If you want to do this in safe code (without raw pointers), you need to split the borrows in a way that ensures there's no violation of exclusive borrows.

For the example code, if you had a couple of helper functions...

fn split_slice<T>(slice: &mut [T], idx: usize) -> (&mut [T], &mut T, &mut [T]) {
    let (head, tail) = slice.split_at_mut(idx);
    let (item, tail) = tail.split_first_mut().unwrap();
    (head, item, tail)
}

fn get_second<'a, T>(head: &'a mut [T], tail: &'a mut [T], idx: usize) -> &'a mut T {
    if idx < head.len() {
        &mut head[idx]
    } else {
        let idx = idx.checked_sub(head.len() + 1).unwrap();
        &mut tail[idx]
    }
}

Then you could...

        let (head, src_ref, tail) = split_slice(&mut seq, src_idx);
        // ...
            let target_ref = get_second(head, tail, target_idx);

(And you could wrap this pattern up into a couple of custom types if you wanted.)

There may be ways to get multiple non-contiguous entries at once in the future, though I don't know how much it will help you since you're doing work you may not want to repeat between the two accesses.

Cavaet emptor: I typed this up in short order and spent no time verifying correctness.

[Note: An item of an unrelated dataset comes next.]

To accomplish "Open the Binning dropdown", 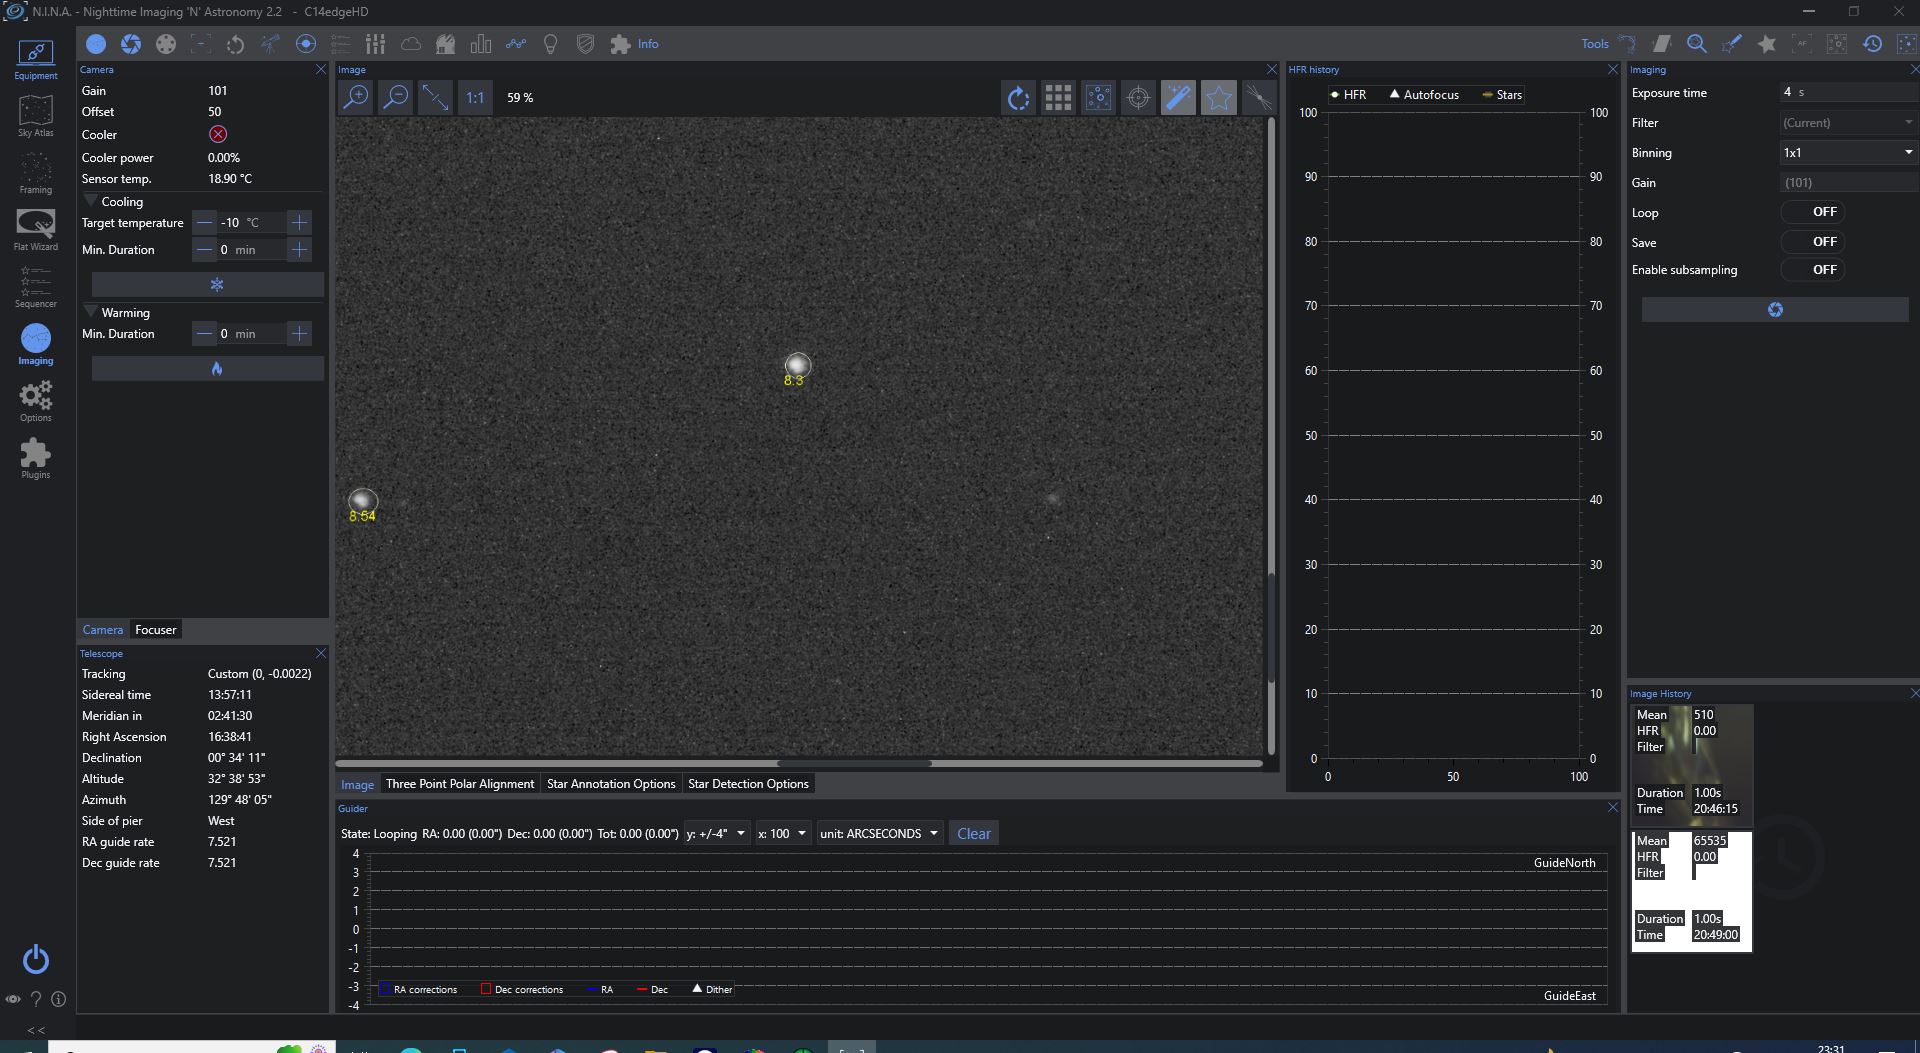I will tap(1846, 152).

Note that using references instead of indices would solve the problem, too, at least in your concrete example code…

Rust Playground

Also, in your concrete code, you don't have to have both references at once – just cache the counter in a temporary:

let src_idx = q_full.pop();
let counter = seq[src_idx].counter;
seq[q_empty.pop()].counter += counter;
seq[src_idx].counter = 0;

Thanks everyone for the suggestions! Indeed, In this simplified example, it can be just references.
Ok, now I've prepared a second version of the example, which is close to the real problem.

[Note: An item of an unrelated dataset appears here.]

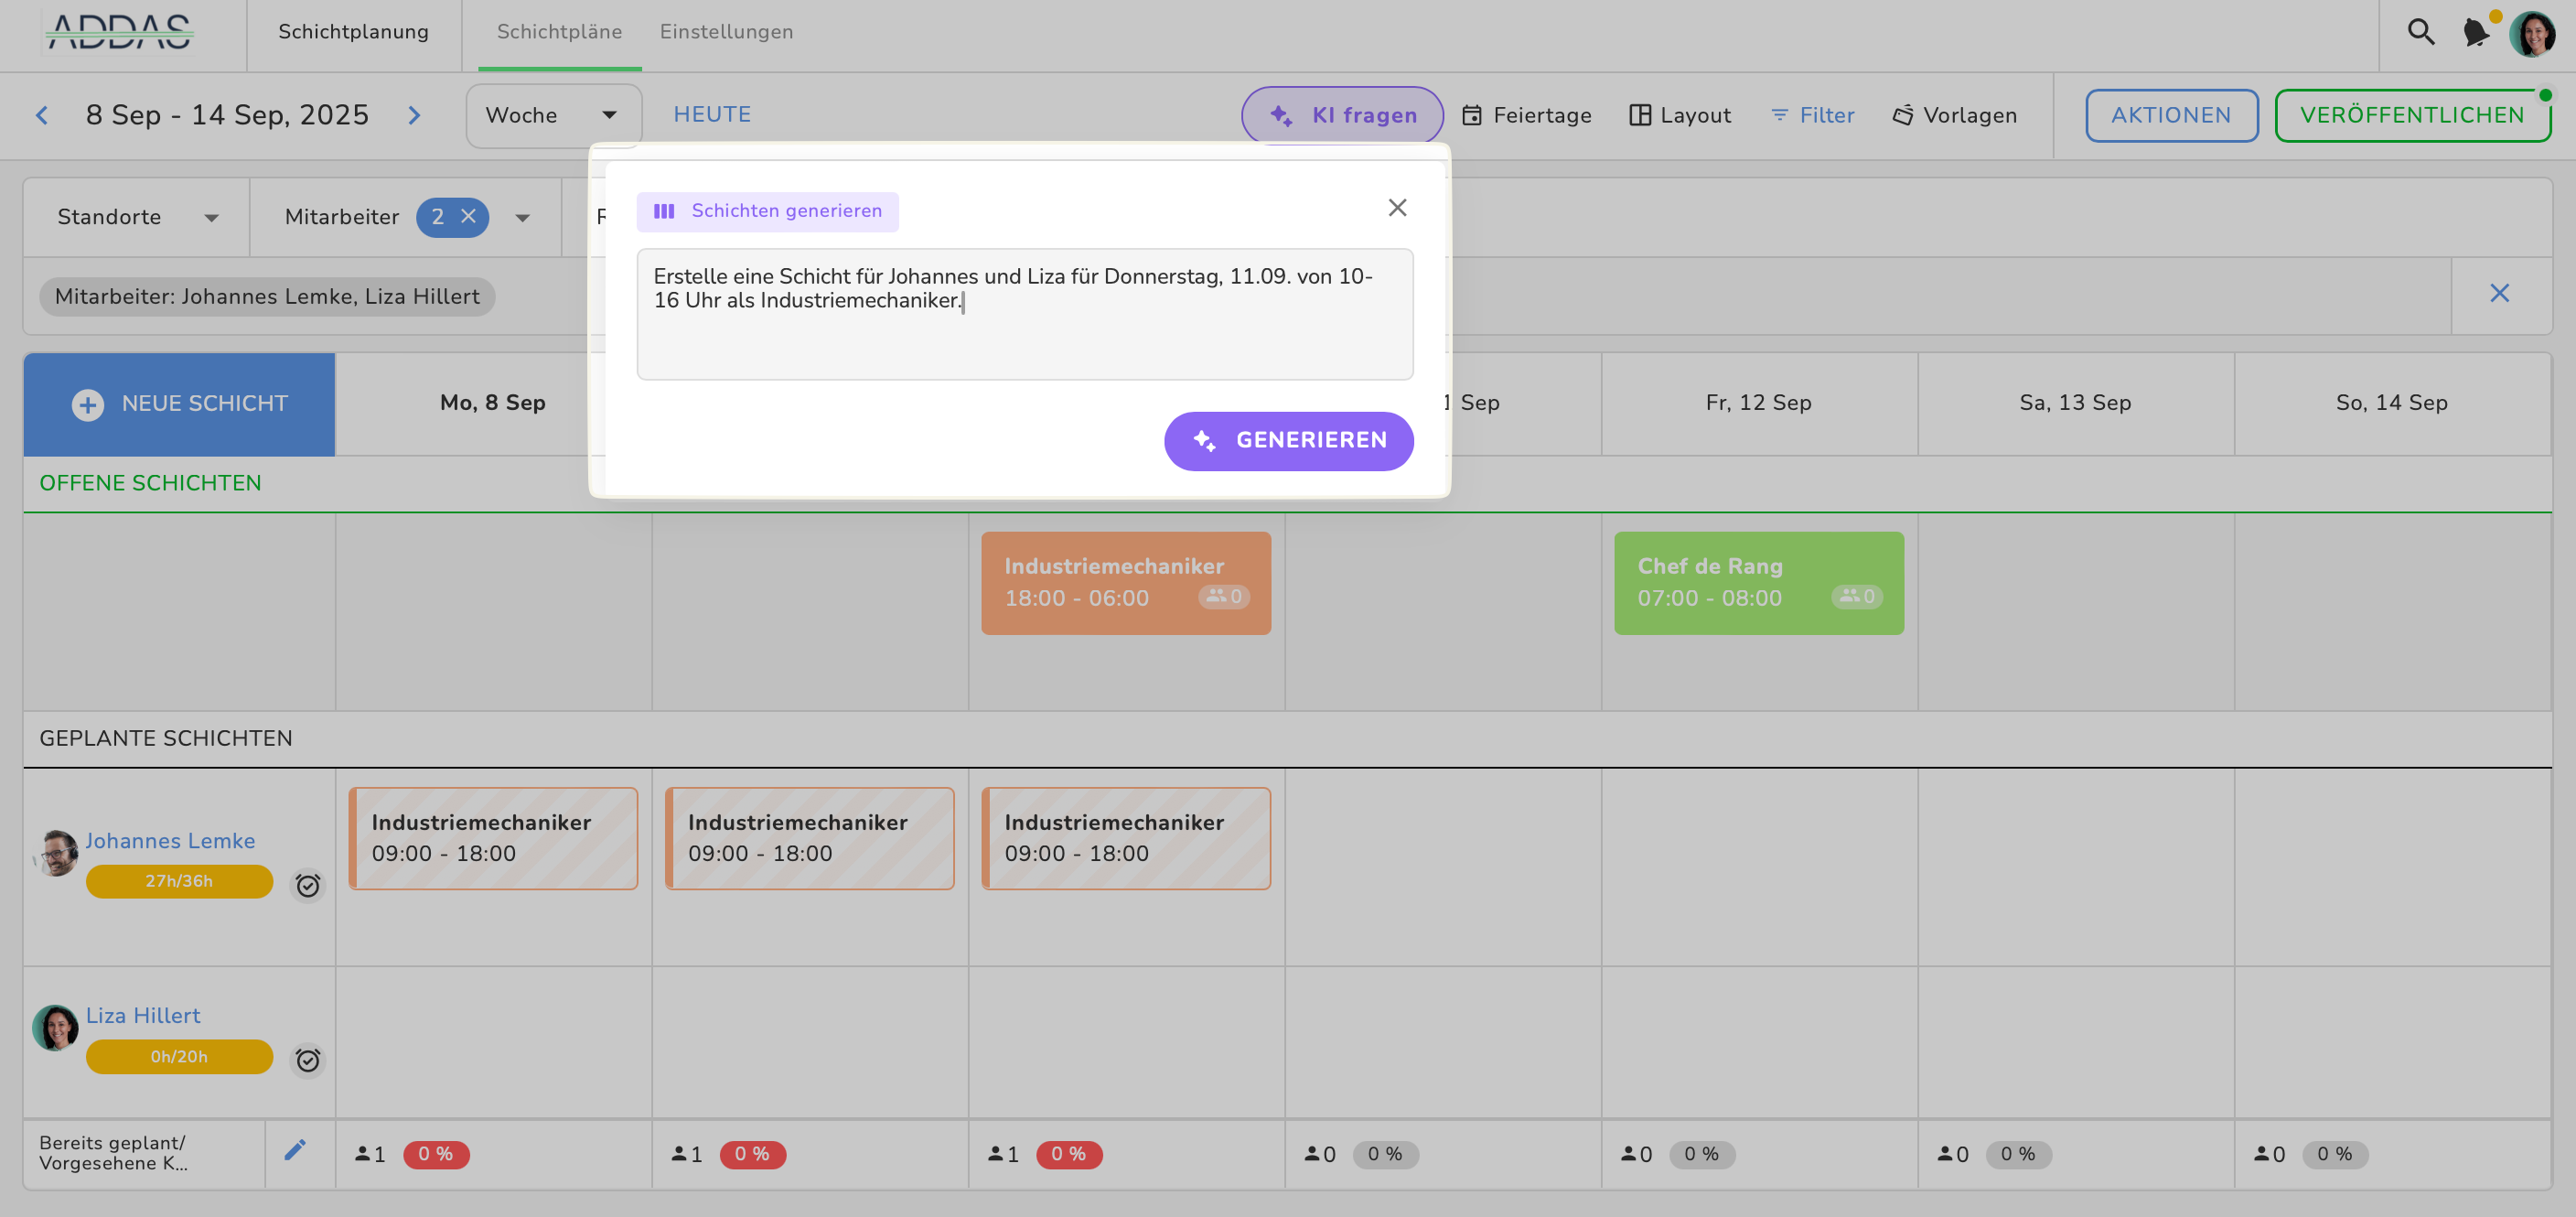Go to the next week arrow
The width and height of the screenshot is (2576, 1217).
pos(414,115)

The same error but with a slightly different context:

error[E0499]: cannot borrow `self.all_objects[_]` as mutable more than once at a time
  --> src/main.rs:61:35
   |
49 |          let mut current_target = &mut self.all_objects[self.target];
   |                                   ---------------------------------- first mutable borrow occurs here
...
61 |                 current_cleaner = &mut self.all_objects[self.cleaner];
   |                                   ^^^^^^^^^^^^^^^^^^^^^^^^^^^^^^^^^^^ second mutable borrow occurs here
...
73 |         current_target.counter += 1;
   |         --------------------------- first borrow later used here

The algorithm involves incrementing the counter in the Object. When we hit the limit, we must get another(or next) Object and continue to fill it. If only 1 free Object remains, I must clean and make the system with at least 2 free Objects.

This code is single-threaded and Sync. However, I'm trying to simulate an embedded system, and I have to follow some existing flows.

-> H2CO3 I "can't cache" the counter to avoid double borrowing. In the real world, it could be changed from different contexts.

-> @steffahn Yeah, thank you for the solution with references. However, this was my fault. I made an extremely simplified version of the actual system, so the above link has slightly updated code.

-> @quinedot This sounds interesting, but I have no idea how I should maintain intermediate split borrows in my updated example to achieve the similar flow of pushing and popping object ids from queues.

From the Splitting Borrows - The Rustonomicon article, I can see that I can achieve what I need without being unsafe, but I can't wrap around those things in my head to store every single bit for my algorithm.

Moreover, after several days of attempts, it's ok for me to have a small amount of unsafe code...

Can still work with references

Something doesn't add up here. Concurrent mutation is prevented by the language when &mut references are used. Given that you have (and want to have) &mut references to both objects, this would prevent anything else from accessing their fields while the function is running.

Anyway, it doesn't look like your current_target and current_cleaner depend on each other in any way. You could just move the current_target.counter += 1; line before the loop, which makes it compile.